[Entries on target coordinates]
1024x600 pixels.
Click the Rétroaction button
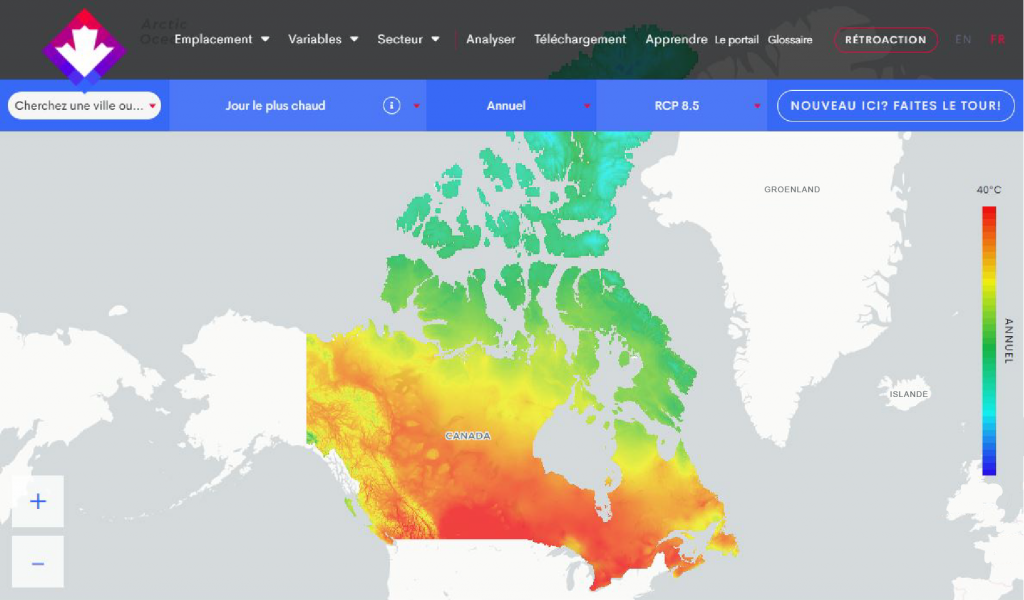coord(885,40)
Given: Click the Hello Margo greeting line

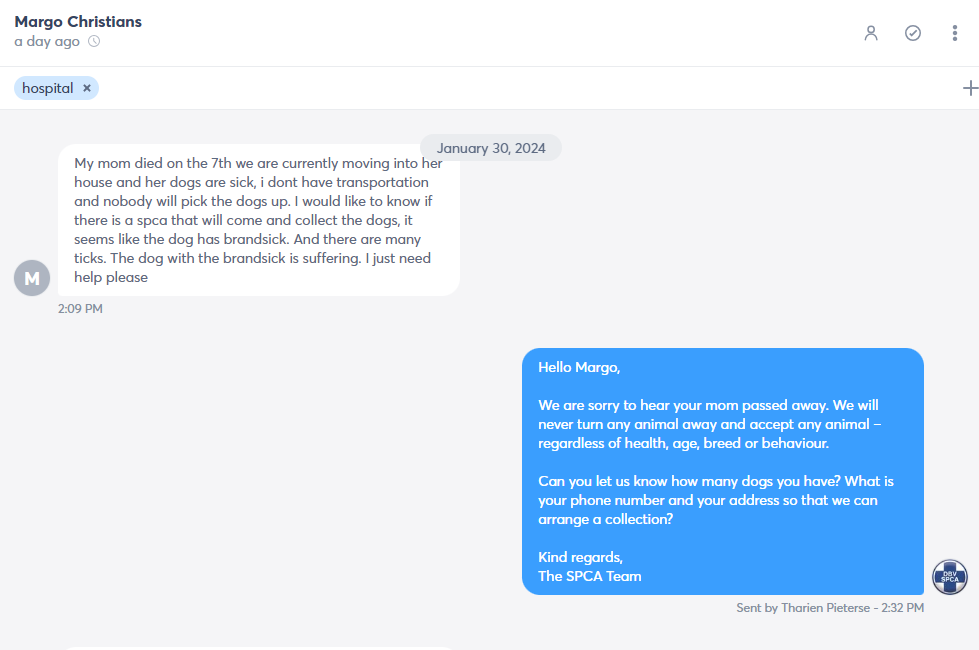Looking at the screenshot, I should 579,367.

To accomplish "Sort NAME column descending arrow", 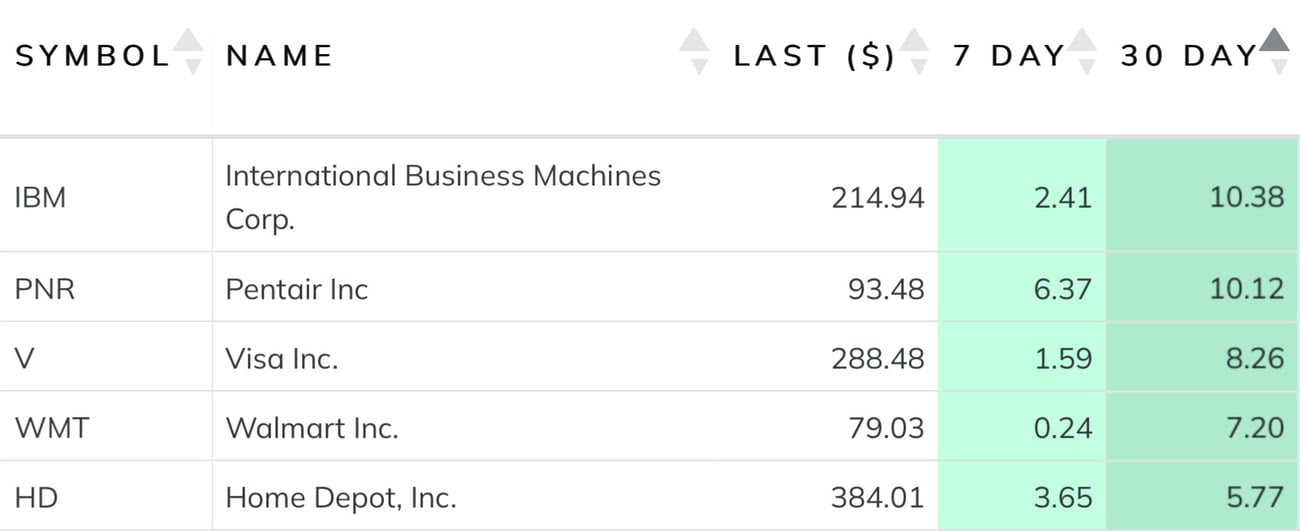I will coord(698,66).
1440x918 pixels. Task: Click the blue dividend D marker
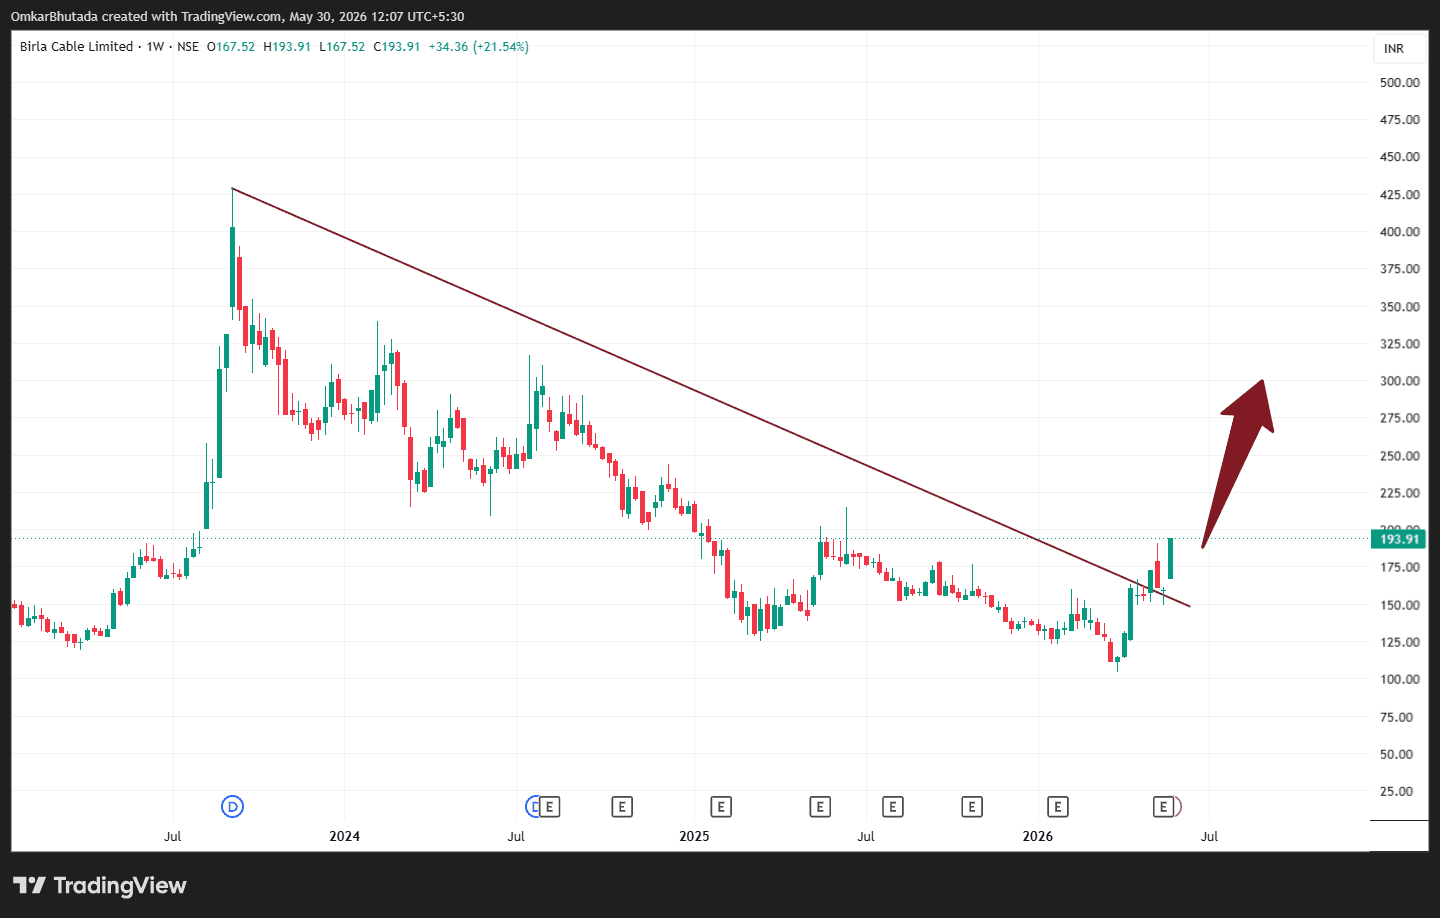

§ DIRECTIONS
Which lines of the items contain the string "pixels", with case matching? Gather and copy each of those lines.

§ ANSWER TO THE TASK
1024x600 pixels.
1440x918 pixels. Task: Click the blue dividend D marker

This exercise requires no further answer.